Spatial alignment (Sect. 5). Consider the problem of aligning any two instances of a tiger. This is challenging due to differences in viewpoint (e.g., frontal and side), pose (jumping and sitting down), and appearance (cub and adult). The behavior discovery stage simplifies the problem by forming clusters of videos exhibiting a consistent set of poses (e.g., walking, jumping). However, aligning two individual frames with traditional techniques for aligning still images (Barnes et al. 2010; Liu et al. 2008; Hartley and Zisserman 2000; Lowe 2004) typically fails even in this scenario, due to the significant appearance variations across instances and pose variations within the same behavior (e.g., different phases of walking). Instead, we align two short temporal sequences where the objects exhibit consistent motion (we identify these sequences automatically within the behavior clusters).

We exploit the consistency in object motion to establish reliable point correspondences between the sequences, and combine this with edge features to align them with great accuracy (Fig. 1). We model the transformation between the two sequences using a series of TPSs (Wahba 1990). TPS are an expressive non-rigid mapping that can accommodate for the deformations of complex articulated objects. TPS have been used before mostly for registration (Chui and Rangarajan 2003) and shape matching (Ferrari et al. 2010) in still images. We extend these ideas to video by fitting TPS that vary smoothly in time.

2.1 System Architecture

We provide here a high-level description of the architecture of our system (Fig. 2).

Input video shots. The input is a collection of video shots of the same object class. By shot we mean a sequence of frames without scene transitions (Kim and Kim 2009). We work with Internet videos automatically partitioned into shots by thresholding histogram differences across consecutive frames (Prest et al. 2012; Kim and Kim 2009). The only supervision given is the knowledge that each shot contains the object class.

Foreground masks. We use the fast video segmentation technique (Papazoglou and Ferrari 2013) on each input shot, to automatically segment the foreground object from the background. These foreground masks remove features on the background and facilitate the entire process. To handle shots containing multiple moving objects, we only keep the largest connected component in the foreground mask. This typically corresponds to the largest object in the shot (a similar strategy is used in Papazoglou and Ferrari 2013 for evaluation).

Step 1: PoT extraction (Sect. 3). We extract PoTs from each input shot, which we use as features in the following steps.

Step 2: Partitioning into temporal intervals (Sect. 4.1). Clustering the input shots directly would fail to discover behaviors, since each shot typically contains several different behaviors. For example, a tiger may walk for a while, then sit down and finally stretch. We use motion cues to partition shots into single-behavior intervals, e.g., a “walking”, a “sitting down” and a “stretching” interval.

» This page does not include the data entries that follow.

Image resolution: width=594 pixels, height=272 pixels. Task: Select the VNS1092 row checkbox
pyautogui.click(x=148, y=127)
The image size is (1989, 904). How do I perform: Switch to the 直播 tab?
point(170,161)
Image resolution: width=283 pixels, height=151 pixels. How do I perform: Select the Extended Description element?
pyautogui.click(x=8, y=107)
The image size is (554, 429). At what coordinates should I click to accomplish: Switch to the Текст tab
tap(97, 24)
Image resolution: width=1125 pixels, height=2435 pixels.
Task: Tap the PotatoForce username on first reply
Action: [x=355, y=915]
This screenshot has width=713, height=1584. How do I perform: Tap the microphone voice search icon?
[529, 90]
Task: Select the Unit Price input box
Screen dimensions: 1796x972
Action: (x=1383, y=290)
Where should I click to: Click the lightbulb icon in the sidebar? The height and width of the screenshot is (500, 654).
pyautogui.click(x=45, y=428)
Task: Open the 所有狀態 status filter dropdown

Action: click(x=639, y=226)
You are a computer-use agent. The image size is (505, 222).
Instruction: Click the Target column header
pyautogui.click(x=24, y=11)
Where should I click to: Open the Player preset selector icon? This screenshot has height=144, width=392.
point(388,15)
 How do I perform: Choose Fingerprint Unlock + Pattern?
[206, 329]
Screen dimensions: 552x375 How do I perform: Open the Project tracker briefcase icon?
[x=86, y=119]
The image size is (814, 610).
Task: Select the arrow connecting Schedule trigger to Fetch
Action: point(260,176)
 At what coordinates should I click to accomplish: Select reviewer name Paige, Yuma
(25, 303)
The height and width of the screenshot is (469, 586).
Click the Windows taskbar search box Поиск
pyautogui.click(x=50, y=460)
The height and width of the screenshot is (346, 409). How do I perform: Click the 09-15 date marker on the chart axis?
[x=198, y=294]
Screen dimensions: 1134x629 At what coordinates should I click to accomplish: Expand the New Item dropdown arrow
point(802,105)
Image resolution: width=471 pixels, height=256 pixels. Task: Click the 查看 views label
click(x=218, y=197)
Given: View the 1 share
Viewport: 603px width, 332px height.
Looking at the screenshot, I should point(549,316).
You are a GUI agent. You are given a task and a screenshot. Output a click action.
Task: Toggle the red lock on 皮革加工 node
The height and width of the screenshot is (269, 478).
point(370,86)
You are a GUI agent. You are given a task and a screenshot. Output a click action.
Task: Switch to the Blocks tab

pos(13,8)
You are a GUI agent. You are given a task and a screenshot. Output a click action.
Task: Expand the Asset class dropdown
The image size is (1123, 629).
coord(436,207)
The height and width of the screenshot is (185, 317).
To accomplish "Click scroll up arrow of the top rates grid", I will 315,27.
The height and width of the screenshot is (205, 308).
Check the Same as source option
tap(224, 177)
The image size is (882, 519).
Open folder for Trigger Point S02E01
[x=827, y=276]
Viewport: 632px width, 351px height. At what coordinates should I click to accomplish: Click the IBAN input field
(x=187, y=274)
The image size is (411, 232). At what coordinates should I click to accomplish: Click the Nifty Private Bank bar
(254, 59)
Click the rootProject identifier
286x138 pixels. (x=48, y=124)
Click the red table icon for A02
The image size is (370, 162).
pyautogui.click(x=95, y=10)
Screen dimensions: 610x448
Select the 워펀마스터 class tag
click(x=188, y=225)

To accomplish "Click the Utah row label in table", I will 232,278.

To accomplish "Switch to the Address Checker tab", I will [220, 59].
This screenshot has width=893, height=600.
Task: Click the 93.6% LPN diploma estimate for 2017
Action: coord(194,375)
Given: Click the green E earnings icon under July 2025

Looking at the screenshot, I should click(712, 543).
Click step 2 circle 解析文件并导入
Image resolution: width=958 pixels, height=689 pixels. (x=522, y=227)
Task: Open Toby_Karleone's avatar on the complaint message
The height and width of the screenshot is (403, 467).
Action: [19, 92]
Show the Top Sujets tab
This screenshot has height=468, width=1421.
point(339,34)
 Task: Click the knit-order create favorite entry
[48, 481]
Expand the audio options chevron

Step 3: Behavior discovery by clustering (Sect. 4.2). We use the extracted PoTs to build a descriptor for each interval from step 2, and cluster them. At this stage of the pipeline, each cluster contains several intervals of the same behavior, each temporally trimmed to its duration.

Step 4: Candidates for spatial alignment (Sect. 5.1). We exploit the consistent motion of two intervals in the same behavior cluster to drive their alignment. However, we cannot expect the motion to be consistent for their entire duration: this would require that the object performs exactly the same movements in the same order in both intervals. Hence, we identify a few shorter sequences of fixed length between the two intervals that exhibit consistent foreground motion. We term these consistent motion pairs (CMPs), and use them as candidates for spatial alignment.

Step 5: Spatial alignment (Sects. 5.2, 5.3). For each CMP, we attempt to align its two sequences. If the algorithm succeeds, we output the aligned CMP. We consider two different spatial alignment models: homographies and TPS.

2.2 Experiments Overview

We present extensive quantitative evaluation on a new dataset containing several hundreds videos of three articulated object classes (dogs, horses and tigers, Sect. 7.1). We produced the annotations necessary to evaluate the two outputs of our method: (1) per-frame behavior labels in over 110,000 frames to evaluate behavior discovery, and (2) 2-D positions of 19 landmarks (e.g., left eye, front right ankle) in over 35,000 frames to evaluate spatial alignment.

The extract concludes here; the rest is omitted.